Limitations and Future Directions

Certain limitations of this study need to be taken into account when relating to the findings. First, the community-based convenience sample, restricted to one geographic region, limits the study’s generalizability. The study also related specifically to terrorism-induced trauma, again limiting generalizability. Future research should pursue similar questions with larger, heterogeneous samples, as well as relating to different types and complexities of trauma.

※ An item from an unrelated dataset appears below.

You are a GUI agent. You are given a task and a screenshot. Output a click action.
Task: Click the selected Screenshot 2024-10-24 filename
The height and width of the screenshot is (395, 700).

In addition, due to the fact that this study was part of a larger study that included the administration of a variety of questionnaires, the Short Sensory Profile was used here. Although this screening questionnaire is recommended for research protocols (McIntosh et al. 1999a) and is frequently used in research, the longer diagnostic version would have provided a more in-depth evaluation. Further, the results are based solely on parents’ reports, which by their very nature are subjective. On the other hand, in the intimate forum of daily life, parents are the most likely source for obtaining an accurate picture of a child’s behavior. Due to the paucity of research and the study limitations, additional studies are necessary before we can arrive at more definitive conclusions. Beyond describing the sensory profile of children with PTSD, future research should be aimed at understanding the etiology and mutual interdependence of these co-occurring deficits.

Conclusion

Our results are consistent with the accumulating literature documenting the pervasive negative impact of continuous traumatic stress resulting from political terrorism, manifested in a wide range of developmental domains (Feldman and Vengrober 2011; Halevi et al. 2016; Sagi-Schwartz 2008; Slone and Mann 2016; Thabet et al. 2006). Our study adds to the literature by providing initial evidence that broadens this understanding, showing that children with higher levels of PTS symptoms are at greater risk for additional impairment in their sensory processing.

Funding

This study was supported by a grant from the Israel Science Foundation (ISF) to Ruth. Pat-Horenczyk, Principal investigator. We are grateful to the Bernard van Leer Foundation and Herbert Bearman Foundation for their generous support of the study and the treatment of the traumatized families.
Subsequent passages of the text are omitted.